Senator Patrick said Australia already had extremely restrictive freedom-of-information laws that allowed "cavalier" departments to redact vast portions of material and was vigorously pursuing internal whistleblowers through the courts.
Australian Taxation Office whistleblower Richard Boyle is facing 161 years in prison if found guilty of charges related to his revelations the ATO was ripping money out of small-business accounts under a directive to use more heavy-handed debt collection tactics.
Senator Patrick said the outlet the government had little control over was the media.
"It's an attempt to shut down that third arm," he said. "They have control over freedom of information [laws], they are not conducting themselves well in the whistleblower space; perhaps the one they have the least control over is the third space where people go if they have lost complete confidence - the media."
"The message [to whistleblowers] is if you go to the media you will be caught," he said.
The South Australian senator, who could hold the balance of power with his colleague Stirling Griff when Parliament resumes in July, said he would push the government to apply uniform protections for journalists across its legislation.
Metadata laws passed in 2017 contained an exemption for journalists that meant if police wanted to access location and digital information transmitted by a journalist's phone, they would have to apply to the Attorney-General for a special warrant.
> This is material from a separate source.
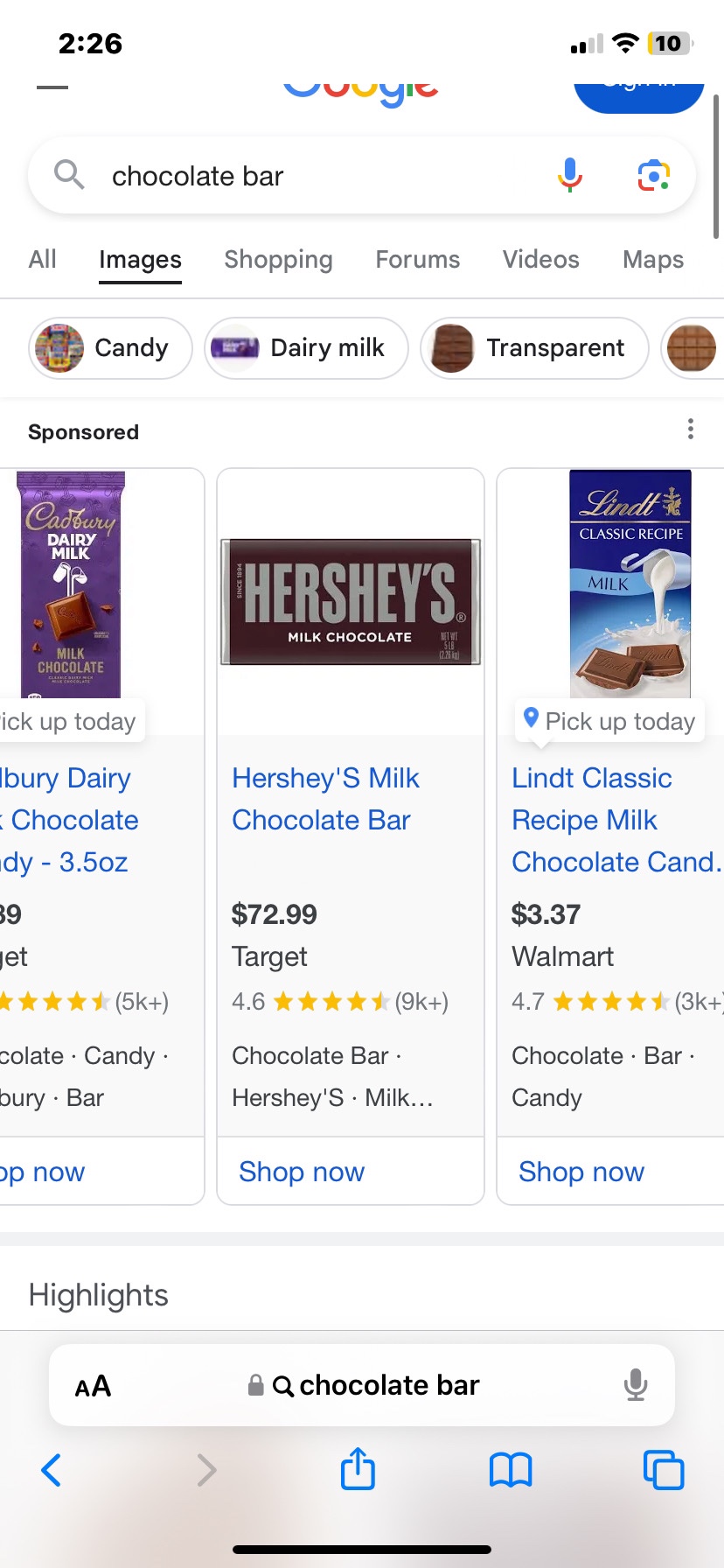The height and width of the screenshot is (1568, 724).
Task: Tap Shop now under the Hershey's bar
Action: (301, 1171)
The Attorney-General would then have to consult a public interest advocate.
Tuesday's raid at Smethurst's home over a story that revealed plans to allow government spying on Australians and Wednesday's raid at the ABC over a story detailing allegations of war crimes were signed off by only a registrar.
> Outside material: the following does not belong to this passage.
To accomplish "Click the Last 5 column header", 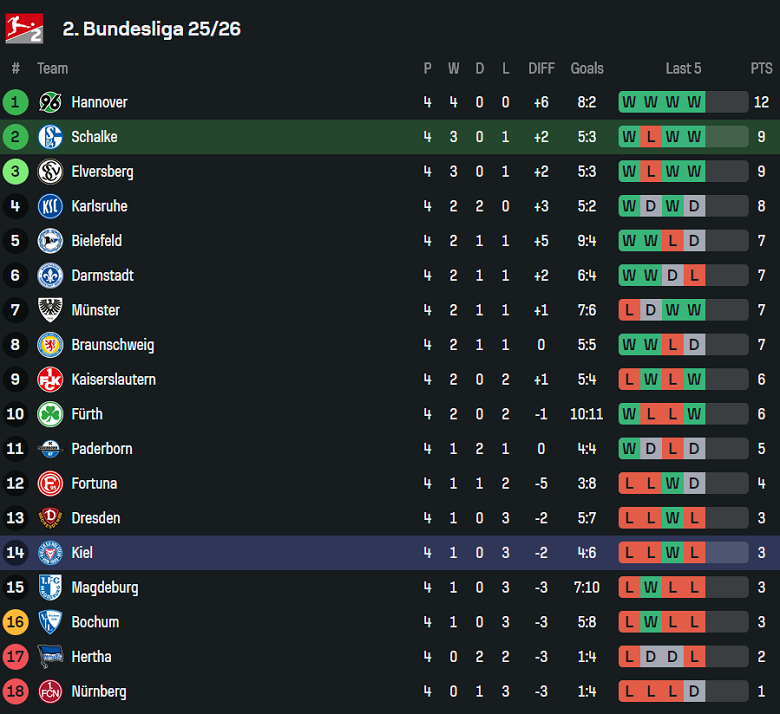I will click(x=683, y=68).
"They have bypassed the process, taken a pathway of least resistance and gone directly to the premises," Senator Patrick said.
"Once the Parliament accepted that a protection was required in respect of metadata, then they have accepted the principle that you need to protect sources and journalists.
"We should move that protection across to any investigation of journalists in the conduct of their role."
Senator Patrick will also move a bill that would enshrine the freedom of the press in the constitution. If it passed both houses it would trigger a referendum and require all existing laws to be re-interpreted.
"One thing is for sure," he said. "As a result of this week, change is required."
Independent MP Andrew Wilkie said on Friday that it was harder for whistleblowers to go public now than when he revealed his concerns about the Iraq War in 2003.
Mr Wilkie, a former intelligence analyst, told The Australian Financial Review he was aware he was breaching the Crimes Act when he raised his concerns with then Nine News political editor Laurie Oakes.
"It's interesting that back then government didn't pursue that, whereas the government now seems more prepared to do so," he said.
Key Australian whistleblowers
Witness K: The former Australian Secret Intelligence Service officer revealed in 2004 that the agency had planted hundreds of listening devices inside East Timor's cabinet offices.
Andrew Wilkie: The former intelligence analyst at the Office of National Assessments resigned before going public with his concerns over the Iraq War, including a lack of evidence that Iraq had developed a substantial nuclear weapons program.
Jeff Morris: The former Commonwealth Bank employee blew the whistle on the financial planning practices of Australia's largest bank. His concerns, revealed by Adele Ferguson in The Sydney Morning Herald and The Age, helped trigger the banking royal commission.
Richard Boyle: The former Australian Taxation Office employee is facing 161 years in jail if found guilty over his revelations the ATO was increasingly using garnishee orders to rip money out of individual and small business accounts. His concerns were rejected by the agency. The disclosures lead to a bipartisan parliamentary inquiry making 37 recommendations for Tax Office reform.
David McBride: The former military lawyer revealed allegations of serious misconduct by Australian troops in Afghanistan, including potential unlawful killings of unarmed men and children that formed the basis of the ABC report at the centre of Wednesday's raid.